Material supplied >>

━━━━━━━━

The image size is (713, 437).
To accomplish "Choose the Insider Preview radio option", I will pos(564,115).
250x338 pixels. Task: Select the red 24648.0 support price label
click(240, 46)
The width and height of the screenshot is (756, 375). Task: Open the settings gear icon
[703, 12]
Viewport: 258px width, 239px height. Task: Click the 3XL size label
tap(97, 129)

━━━━━━━━

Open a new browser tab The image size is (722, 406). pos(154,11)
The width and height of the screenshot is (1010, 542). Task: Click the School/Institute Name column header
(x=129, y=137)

━━━━━━━━

Problem requirements >>
Look through the records and count each line that holds "image". Write only the total.

Exercise output >>
2